____ Source document
Hmm. Maybe it's easier to send the SM out and deal with the tech fine print
by having people read a full write-up from the provided links?

I mainly wish that we could use some relatively safe, apolitical,
uncontroversial article for the example.

Pine


On Fri, Jun 12, 2015 at 11:03 PM, Jeremy Baron <[email protected]>
wrote:

> On Jun 13, 2015 1:06 AM, "Pine W" <[email protected]> wrote:
> > Perhaps we should take the discussion of how best to measure page
> rendering performance to Wikitech. Would that be ok with you?
>
> We could. Or maybe the research or analytics lists list would be better.
>
> But should that block getting the SM out the door?
>
> > I agree that there is value in continuity, but remember that Wikipedia
> articles change over time, so unless someone is using a specific rev for
> measuring every time that they make a change to how the page renders, then
> there is likely to be at least some unreliability in the measurement.
________
◆ Short problem:
Please list each quality the email wishes the example article had. The data have no connection to the email.
____ Information shown
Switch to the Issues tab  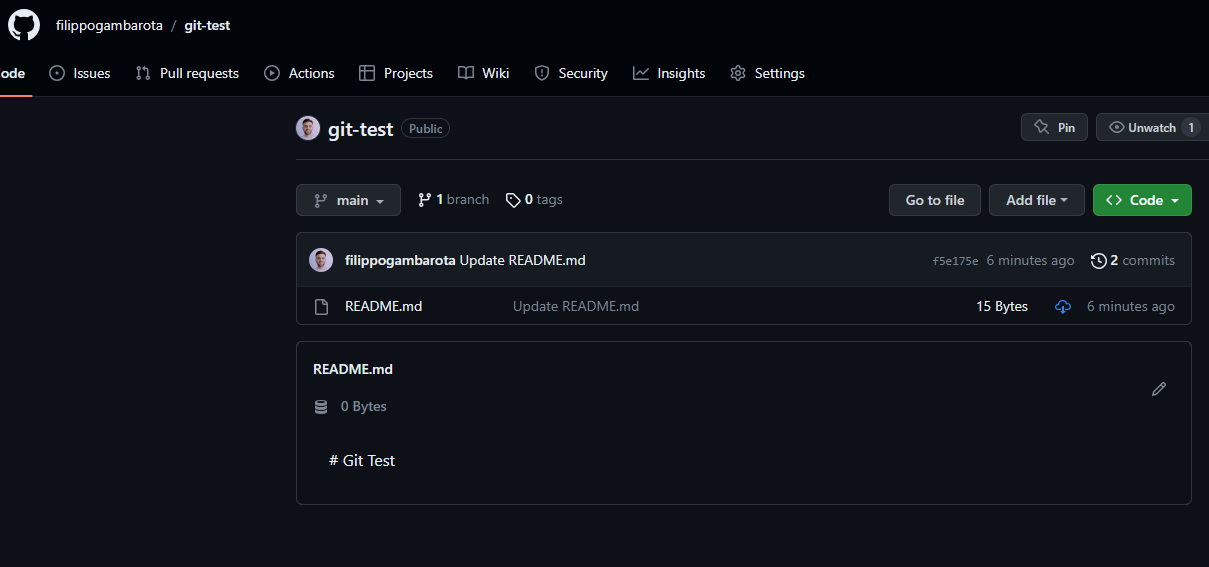tap(80, 73)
________
◆ Solution for this task:
Relatively safe, apolitical, uncontroversial